## Required action
A word-for-word copy of the records below is required.

## The data
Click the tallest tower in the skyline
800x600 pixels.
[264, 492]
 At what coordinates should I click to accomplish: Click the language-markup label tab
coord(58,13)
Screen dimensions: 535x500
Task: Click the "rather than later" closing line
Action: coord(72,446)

## Output of the task
Click the tallest tower in the skyline
800x600 pixels.
[264, 492]
 At what coordinates should I click to accomplish: Click the language-markup label tab
coord(58,13)
Screen dimensions: 535x500
Task: Click the "rather than later" closing line
Action: coord(72,446)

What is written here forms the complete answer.